§ **WORK REQUEST**: Please reproduce exactly, and only, the lines from the one with "The height and" through the last line of the listing below, both ends included, leaving out the pictures.
━━━━━━━━━━
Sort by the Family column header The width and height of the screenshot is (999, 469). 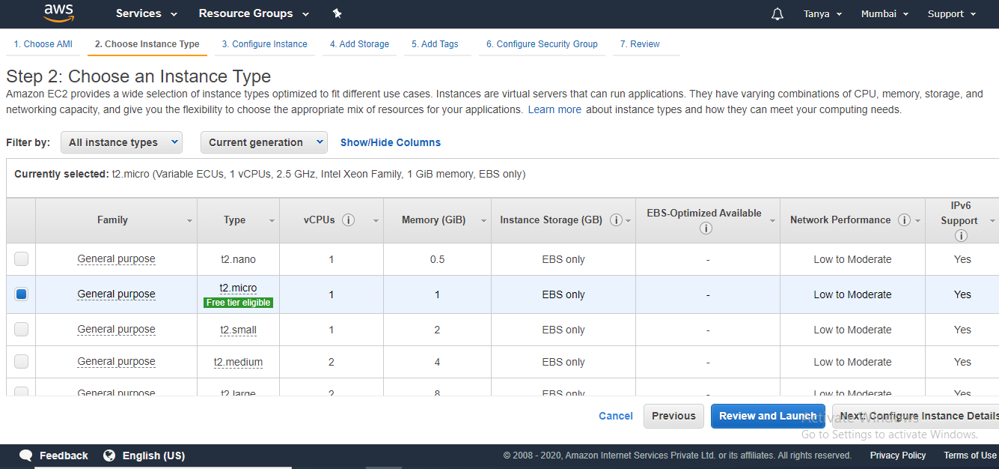coord(112,220)
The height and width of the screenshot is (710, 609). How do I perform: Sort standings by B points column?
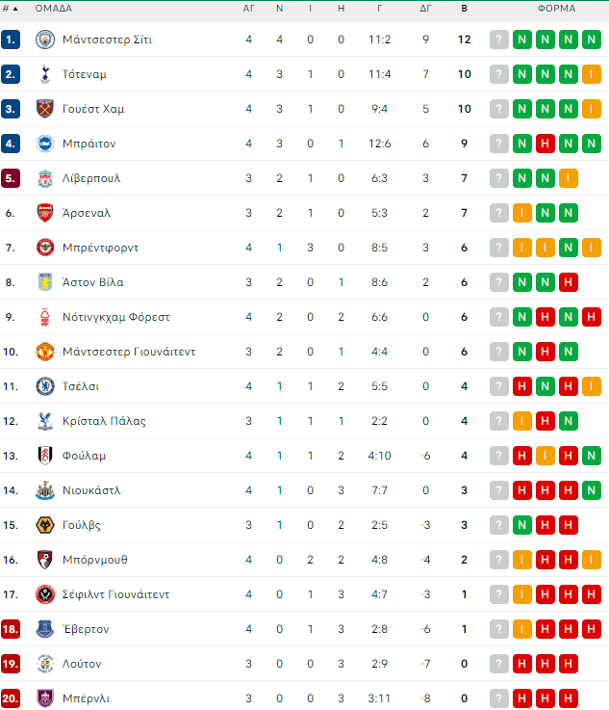[465, 9]
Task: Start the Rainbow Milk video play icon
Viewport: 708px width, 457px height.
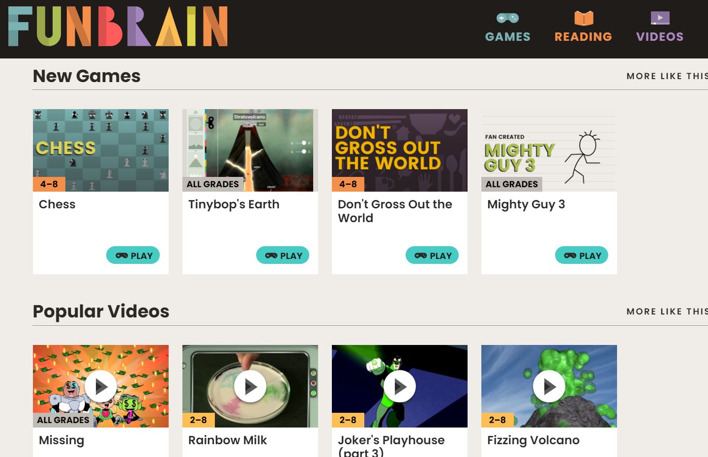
━━━━━━━━━━
§ **EXERCISE RESULT**:
The height and width of the screenshot is (710, 609). How do I perform: Sort standings by B points column?
[465, 9]
Task: Start the Rainbow Milk video play icon
Viewport: 708px width, 457px height.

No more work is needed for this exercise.